» Exercise objective
Write every line below out again, exactly as given, but leave out the pictures.

◇ ◇ ◇ ◇ ◇ ◇ ◇

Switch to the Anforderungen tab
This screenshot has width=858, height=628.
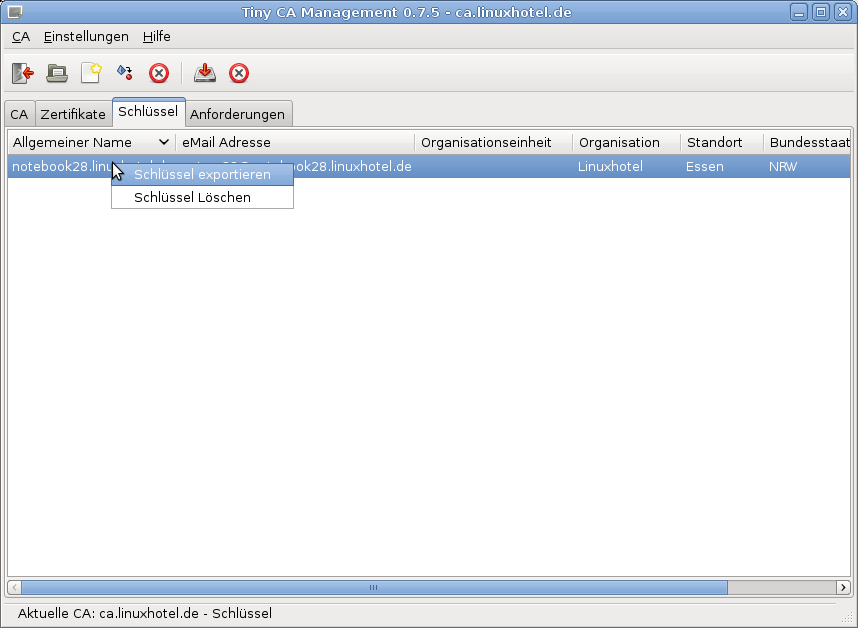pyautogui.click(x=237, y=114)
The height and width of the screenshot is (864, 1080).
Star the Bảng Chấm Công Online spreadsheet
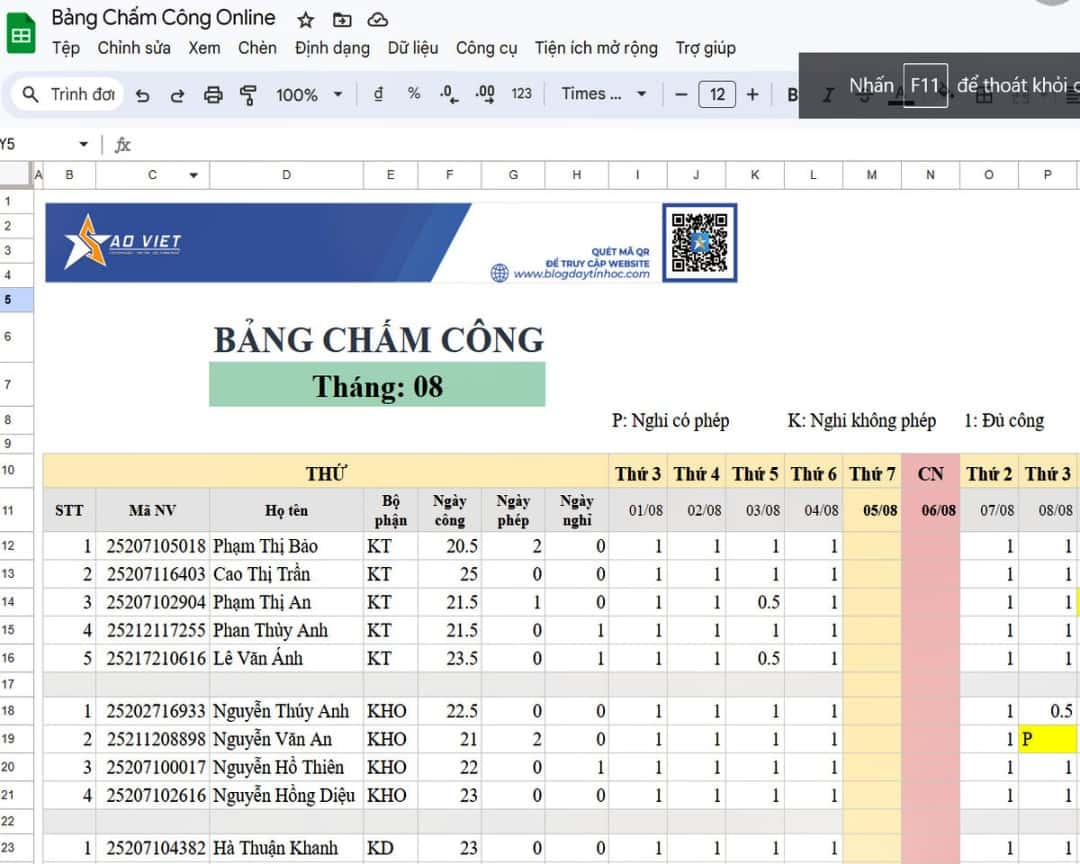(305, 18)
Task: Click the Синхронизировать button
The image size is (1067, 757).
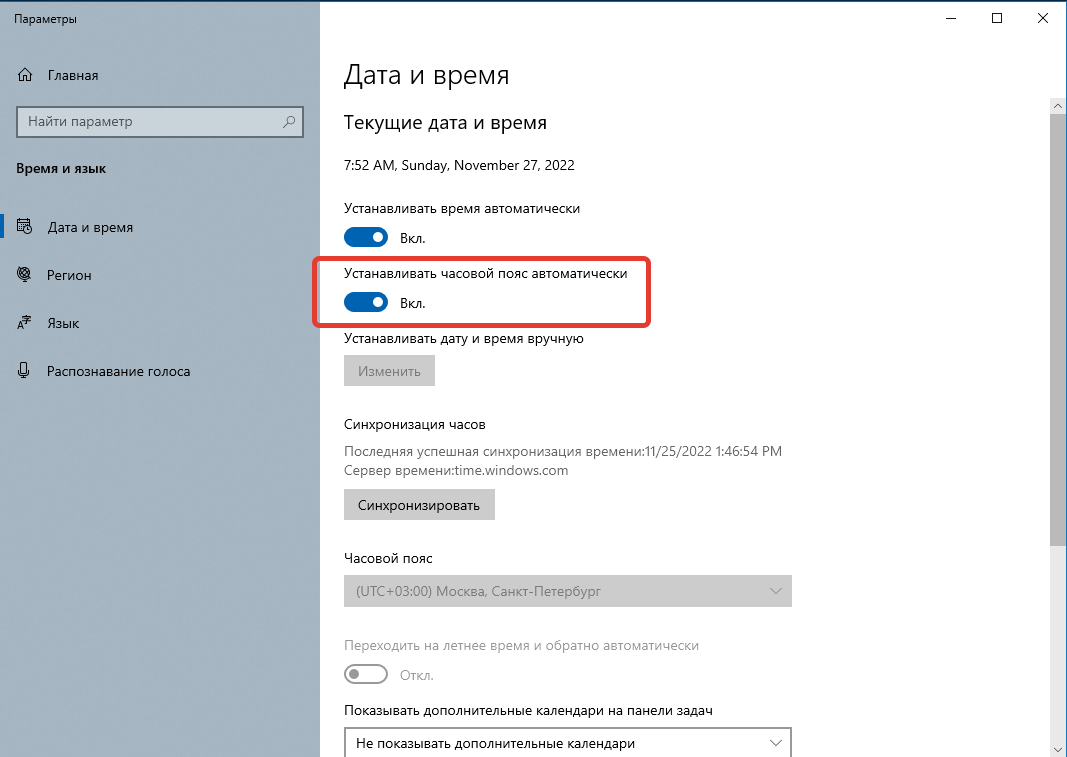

◇ ◇ ◇ ◇ ◇ ◇ ◇

» Written answer
Switch to the Anforderungen tab
This screenshot has width=858, height=628.
pyautogui.click(x=237, y=114)
The height and width of the screenshot is (864, 1080).
Star the Bảng Chấm Công Online spreadsheet
(305, 18)
Task: Click the Синхронизировать button
The image size is (1067, 757).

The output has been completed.